Skip to main content

Successful Treatment of Generalized Eruptive Keratoacanthoma of Grzybowski with Acitretin



Keratoacanthomas (KA) are common cutaneous skin tumors originating from the hair follicles. Unlike squamous cell carcinoma, KA can regress spontaneously and have a benign evolution. Solitary KA is the most common form but familial multiple KA (Ferguson–Smith type), genetically predisposed KA (such as in xeroderma pigmentosum, or Muir–Torre syndrome), or sporadic multiple eruptive KA (Grzybowski type) have been described. Generalized eruptive KA of Grzybowski (GEKA) is a rare condition (around 40 reported cases). The pathophysiology is still unclear. Human papillomavirus (HPV) has been detected in sporadic KA but the presence of HPV39 has never been reported, to our knowledge, in GEKA.

Case Report

GEKA in an 80-year-old woman was successfully treated with acitretin (0.5 mg/kg/day) combined with surgical removal of the largest lesions. Treatment was well tolerated and led to decreased pruritus and tumor regression within 6 months. The presence of HPV39 was detected in a lesion by polymerase chain reaction and Sanger sequencing. No genetic alteration was found, in particular in the genes usually altered in squamous cell carcinoma (including NOTCH1, NOTCH2, CDKN2A, TP53).


We report a case of GEKA associated with the presence of HPV39 and the successful use of acitretin combined with surgical removal of the larger lesions.


Keratoacanthomas (KA) are common cutaneous skin tumors originating from the hair follicles [1]. The lesions present typically as crateriform tumors and are more frequent in men [2]. Unlike squamous cell carcinoma (SCC), KA has a spontaneously regressive, benign evolution [3]. Solitary KA is the most common form but there are rare cases of familial multiple KA (Ferguson–Smith type [4]), genetically predisposed KA (such as in xeroderma pigmentosum [5], or Muir–Torre syndrome [6]), or sporadic multiple eruptive KA (Grzybowski type). Generalized eruptive KA of Grzybowski (GEKA) was first described in 1950 [7]. About 40 cases have been reported. Nofal et al. [8] proposed the following consistent diagnostic criteria: onset in adulthood (usually in the fifth to seventh decade of life); generalized eruption of hundreds to thousands of well-demarcated papules, some with a keratotic center; progressive course; severe and persistent pruritus; histopathological examination consistent with KA; and lack of family history of multiple KA. The presence of a masked face (“mask of Zorro” sign), mucosal lesions, ectropion, and crateriform nodules have been suggested as variable criteria [8].

[Data records]
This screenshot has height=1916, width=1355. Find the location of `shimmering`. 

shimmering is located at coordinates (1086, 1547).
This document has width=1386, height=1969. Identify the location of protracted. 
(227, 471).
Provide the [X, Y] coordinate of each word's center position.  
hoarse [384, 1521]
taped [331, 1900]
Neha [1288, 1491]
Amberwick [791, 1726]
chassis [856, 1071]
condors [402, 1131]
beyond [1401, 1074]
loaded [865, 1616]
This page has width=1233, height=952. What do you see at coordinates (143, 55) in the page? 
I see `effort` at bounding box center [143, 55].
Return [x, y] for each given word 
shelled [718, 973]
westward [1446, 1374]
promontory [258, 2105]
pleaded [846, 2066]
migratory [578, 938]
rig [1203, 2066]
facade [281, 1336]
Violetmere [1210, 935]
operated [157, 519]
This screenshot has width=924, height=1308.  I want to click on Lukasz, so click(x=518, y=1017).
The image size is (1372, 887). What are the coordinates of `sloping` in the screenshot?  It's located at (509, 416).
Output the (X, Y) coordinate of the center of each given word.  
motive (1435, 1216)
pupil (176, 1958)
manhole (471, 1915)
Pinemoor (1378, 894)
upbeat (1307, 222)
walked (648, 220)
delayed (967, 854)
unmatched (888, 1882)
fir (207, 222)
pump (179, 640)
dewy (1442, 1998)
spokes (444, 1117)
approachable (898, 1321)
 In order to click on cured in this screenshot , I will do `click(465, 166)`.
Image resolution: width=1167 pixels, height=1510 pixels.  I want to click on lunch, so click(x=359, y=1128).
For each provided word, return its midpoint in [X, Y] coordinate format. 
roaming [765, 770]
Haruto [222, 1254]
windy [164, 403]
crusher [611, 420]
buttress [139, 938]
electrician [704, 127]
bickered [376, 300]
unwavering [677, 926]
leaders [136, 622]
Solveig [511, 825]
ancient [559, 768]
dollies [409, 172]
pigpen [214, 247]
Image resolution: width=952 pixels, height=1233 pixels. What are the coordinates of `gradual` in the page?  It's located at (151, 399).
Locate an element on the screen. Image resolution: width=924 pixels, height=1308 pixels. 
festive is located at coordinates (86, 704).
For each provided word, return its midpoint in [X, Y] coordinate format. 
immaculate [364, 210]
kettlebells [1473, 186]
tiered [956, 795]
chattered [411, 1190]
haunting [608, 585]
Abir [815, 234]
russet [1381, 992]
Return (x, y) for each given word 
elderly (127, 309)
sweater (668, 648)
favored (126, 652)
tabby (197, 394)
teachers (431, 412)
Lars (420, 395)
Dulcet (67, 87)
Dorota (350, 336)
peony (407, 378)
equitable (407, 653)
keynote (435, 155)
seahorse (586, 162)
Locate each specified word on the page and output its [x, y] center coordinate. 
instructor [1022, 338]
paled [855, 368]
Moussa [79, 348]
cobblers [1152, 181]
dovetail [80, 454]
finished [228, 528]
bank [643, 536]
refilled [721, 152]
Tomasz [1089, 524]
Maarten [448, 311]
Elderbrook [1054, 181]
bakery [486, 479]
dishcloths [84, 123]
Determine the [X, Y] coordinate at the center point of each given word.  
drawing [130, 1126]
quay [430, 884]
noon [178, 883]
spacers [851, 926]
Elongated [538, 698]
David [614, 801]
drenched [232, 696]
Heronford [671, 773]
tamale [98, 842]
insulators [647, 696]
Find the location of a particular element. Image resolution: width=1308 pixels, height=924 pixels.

**Using the information**
1. Rewrite the keratoacanthoma case report starting at "GEKA in an 80-year-old" and ending at "NOTCH2, CDKN2A, TP53).", changing "pruritus" to "itching".
2. Which genes does the keratoacanthoma case report name as usually altered in squamous cell carcinoma?
These entries are separate material, apart from the case report.

**Responses to the exercise**
1.
GEKA in an 80-year-old woman was successfully treated with acitretin (0.5 mg/kg/day) combined with surgical removal of the largest lesions. Treatment was well tolerated and led to decreased itching and tumor regression within 6 months. The presence of HPV39 was detected in a lesion by polymerase chain reaction and Sanger sequencing. No genetic alteration was found, in particular in the genes usually altered in squamous cell carcinoma (including NOTCH1, NOTCH2, CDKN2A, TP53).

2. NOTCH1, NOTCH2, CDKN2A, TP53